__WHAT TO PRODUCE__. According to the book review below, in what year was the Companies’ Creditors Arrangement Act originally enacted?

Reinventing Bankruptcy Law: A History of the Companies’ Creditors Arrangement Act

Book Review

Reinventing Bankruptcy Law: A History of the Companies’ Creditors Arrangement Act, 2020

By Virginia Torrie

In her book, Reinventing Bankruptcy Law: A History of the Companies’ Creditors Arrangement Act, Virginia Torrie chronicles the improbable story of the Companies’ Creditors Arrangement Act (CCAA or the Act) and celebrates its surprising success. It is an undertaking for which Professor Torrie is an associate professor in the Faculty of Law at the University of Manitoba and who serves as the Editor-in-Chief of the Banking and Finance Law Review, is particularly well qualified to pursue, given her expertise in the field of insolvency law and her capability as a legal historian.

The author tracks the somewhat surprising trajectory of the Act since its original enactment in 1933 using an analytical framework that utilizes two concepts. Firstly, “historical institutionalism”, a research approach which considers the influence of institutions on social, political, or economic regimes over time. And secondly, the “recursivity of law” which takes the view that the flow of the law proceeds not only from formal laws to legal practice but also vice versa.

__GIVEN ENTRIES__.
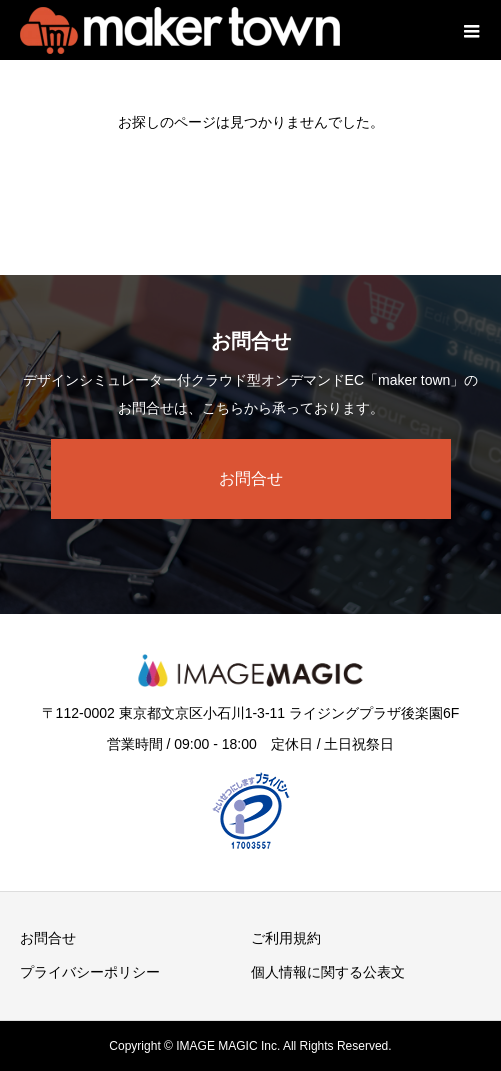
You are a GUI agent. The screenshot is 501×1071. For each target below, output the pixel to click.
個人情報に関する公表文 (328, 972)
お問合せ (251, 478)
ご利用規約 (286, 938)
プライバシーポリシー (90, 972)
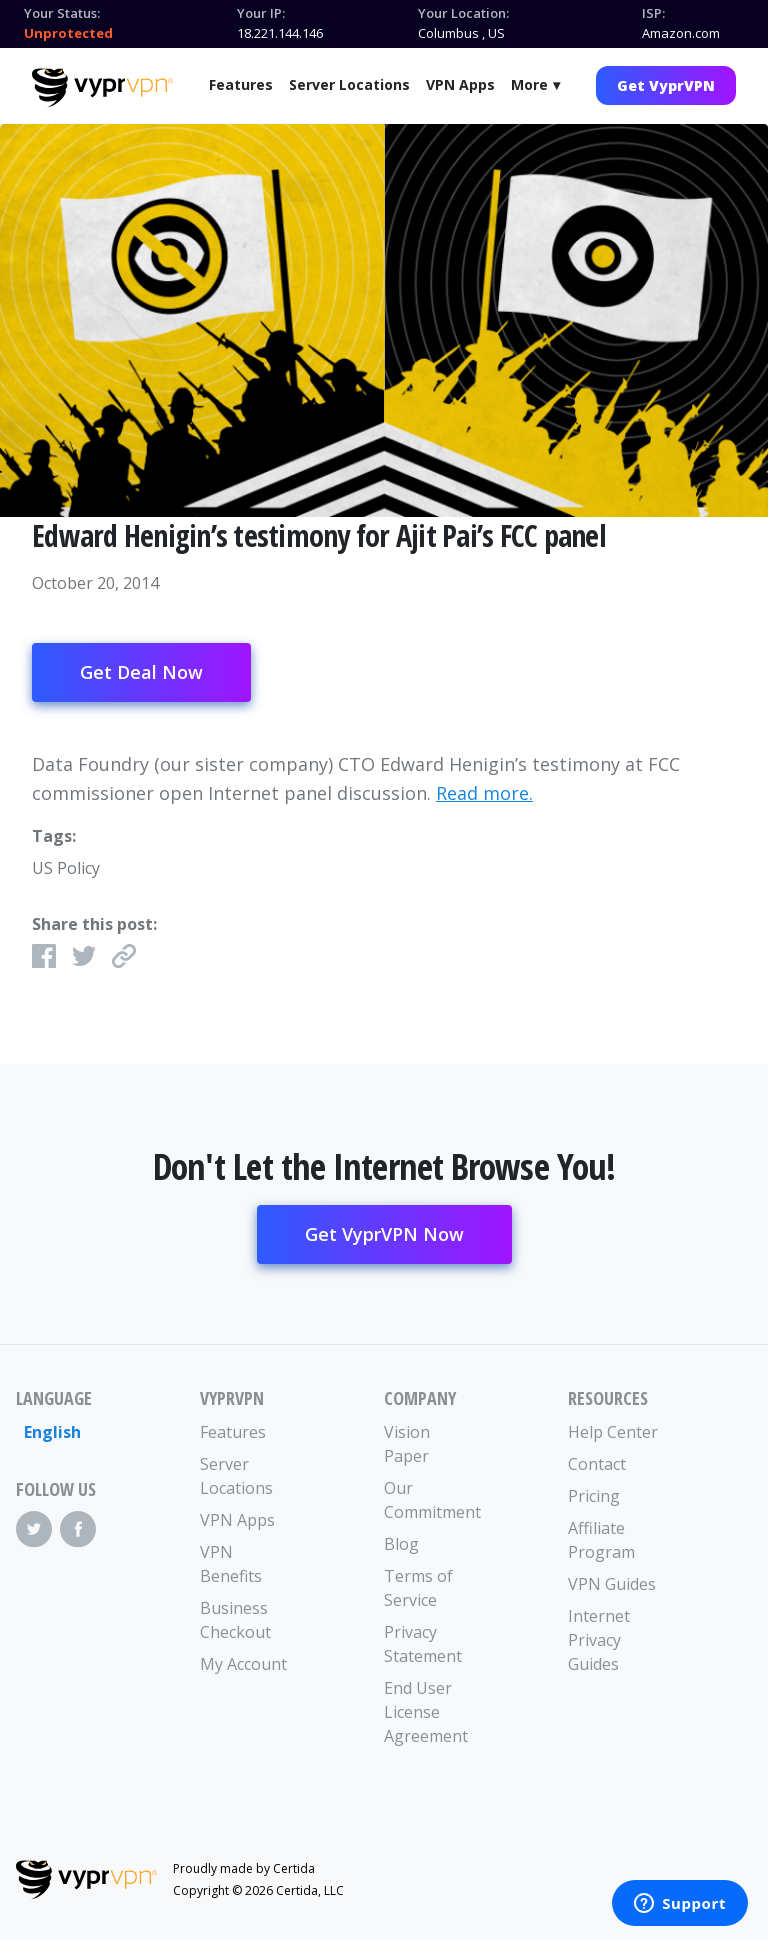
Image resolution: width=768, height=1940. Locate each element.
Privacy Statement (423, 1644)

__WRITTEN SOLUTION__. 1933